[Dataset entries]
------------------------------------------------

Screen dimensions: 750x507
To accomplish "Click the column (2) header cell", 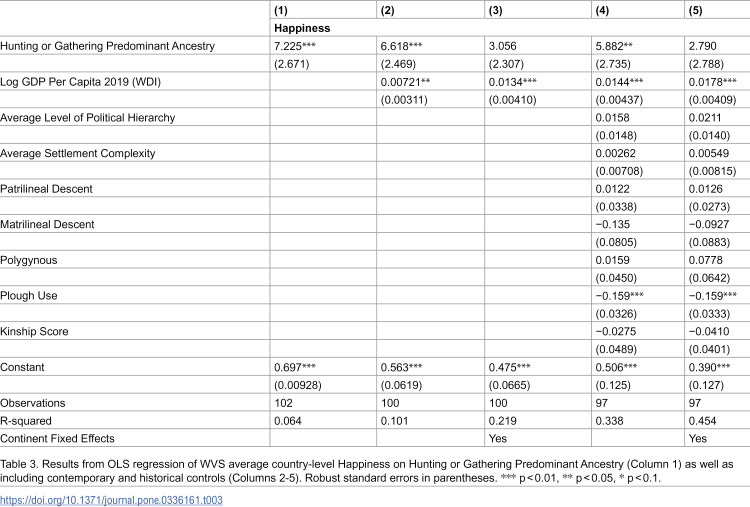I will [x=430, y=10].
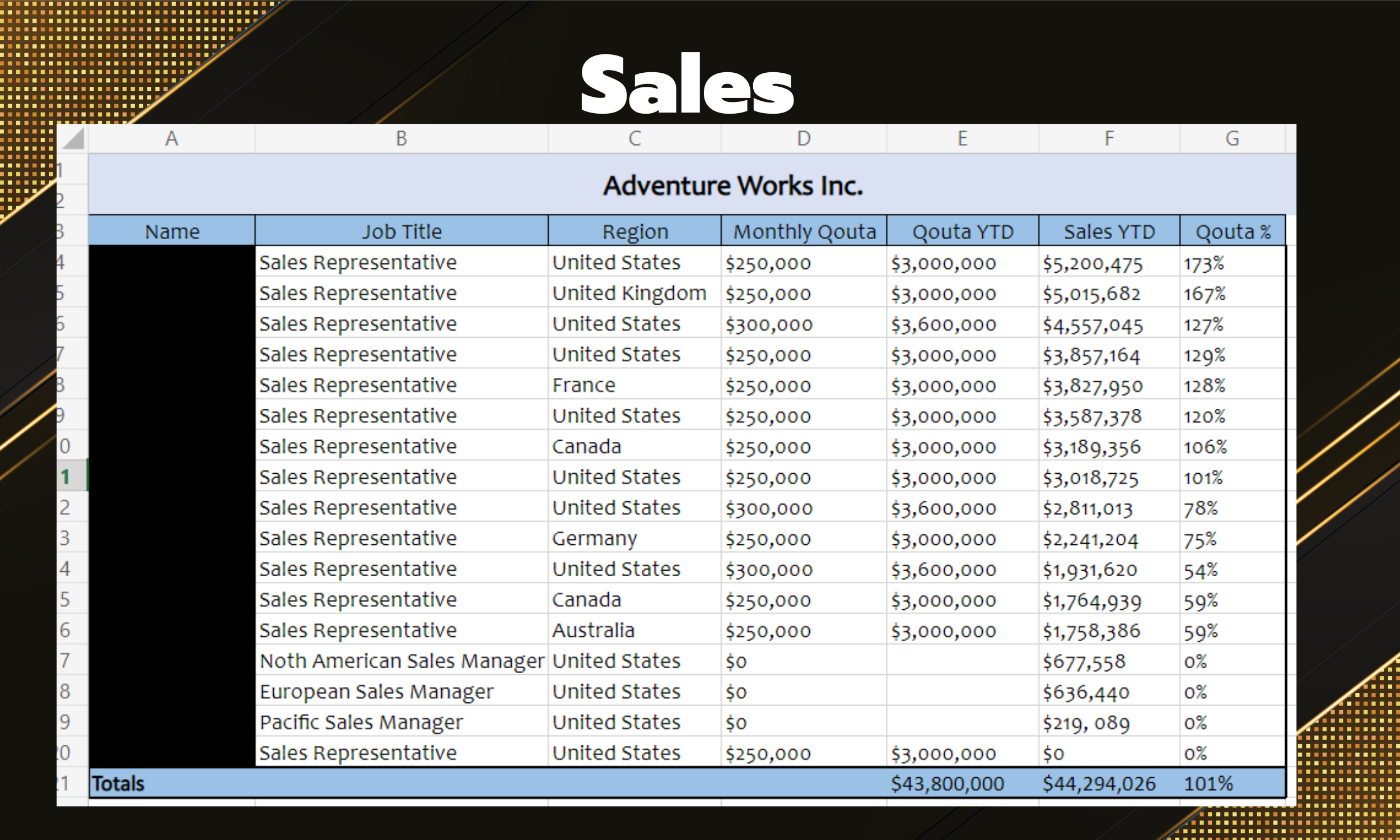Click the Totals label cell
The image size is (1400, 840).
[x=119, y=783]
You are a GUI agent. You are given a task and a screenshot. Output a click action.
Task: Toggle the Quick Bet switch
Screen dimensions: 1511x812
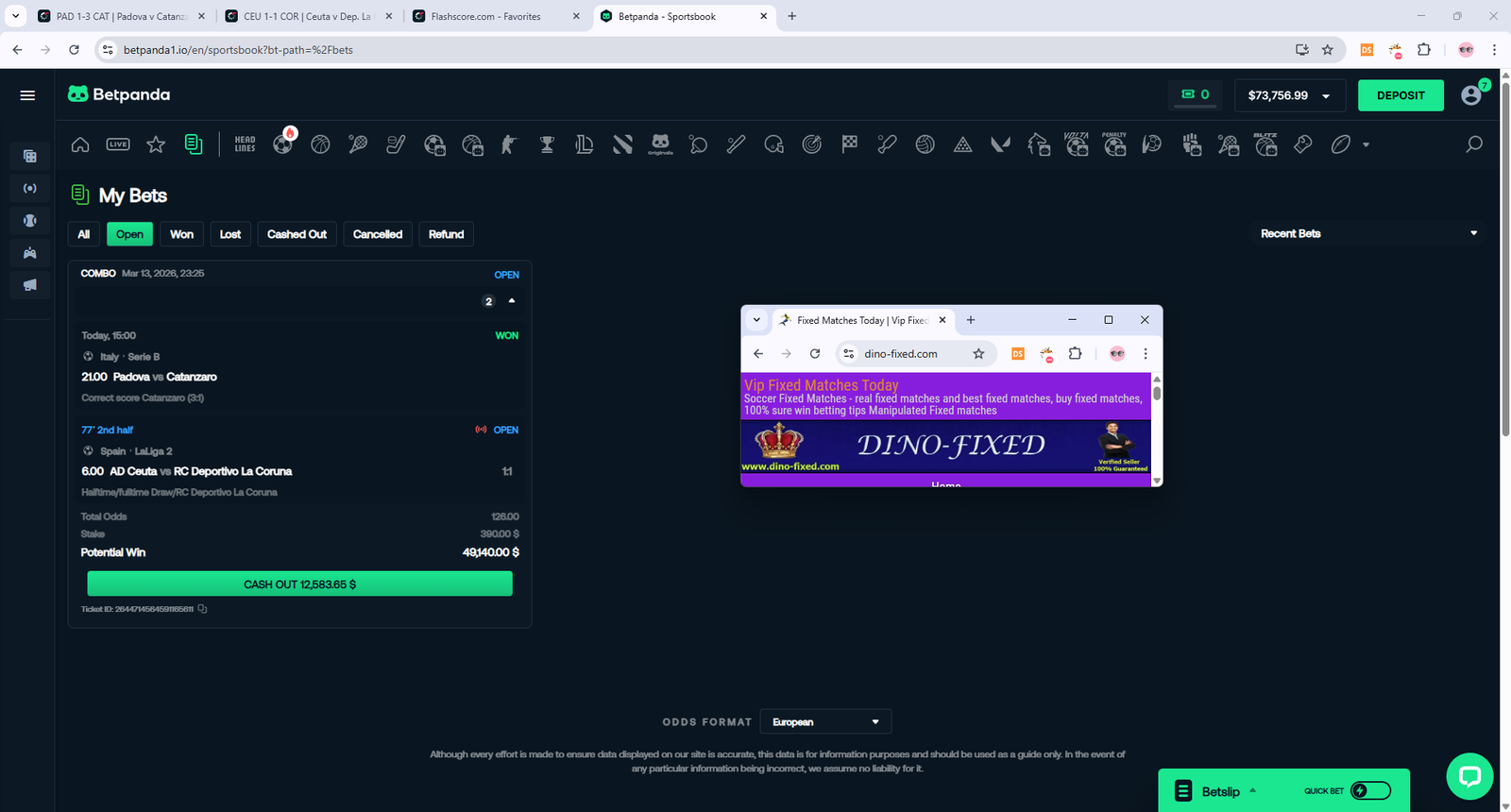pos(1370,791)
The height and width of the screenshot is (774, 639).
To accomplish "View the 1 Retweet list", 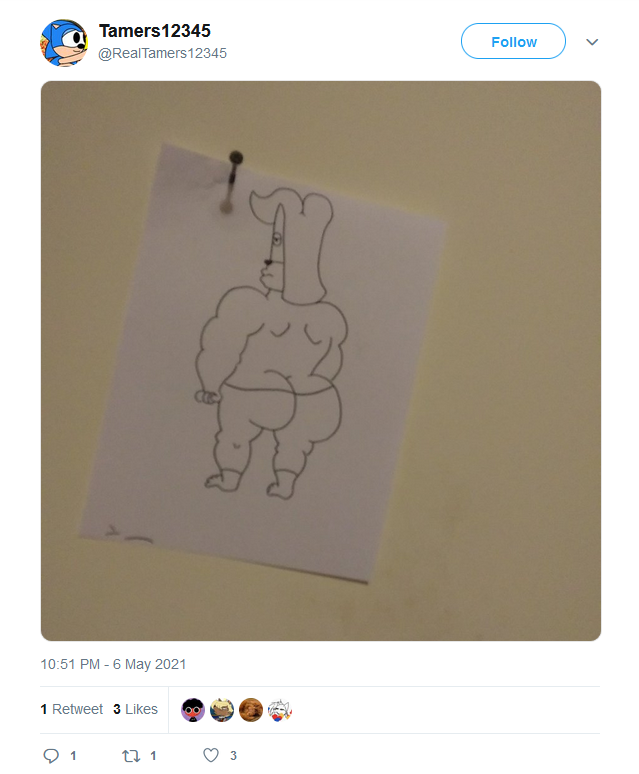I will (72, 709).
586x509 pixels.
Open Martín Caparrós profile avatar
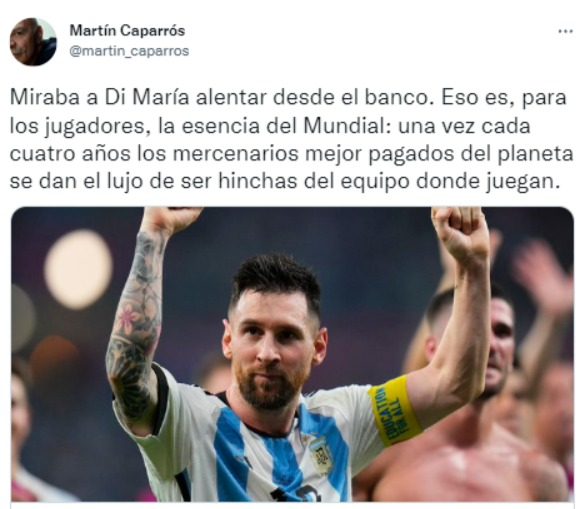coord(33,41)
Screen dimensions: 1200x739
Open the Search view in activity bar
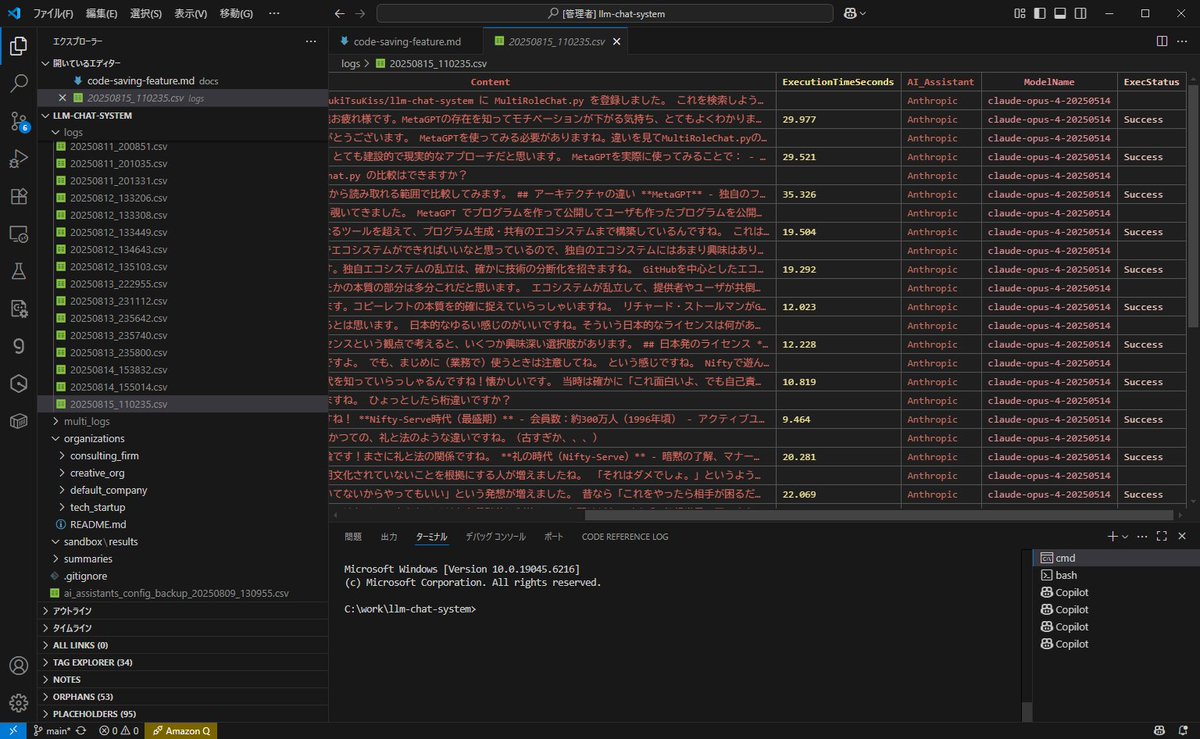(18, 83)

------------------------------------------------

__Exercise instructions__. Show a copy of each line from the data that includes the word "screenshot".

__Answer space__.
You are a GUI agent. You are given a task and a screenshot. Output a click action.
The height and width of the screenshot is (774, 639).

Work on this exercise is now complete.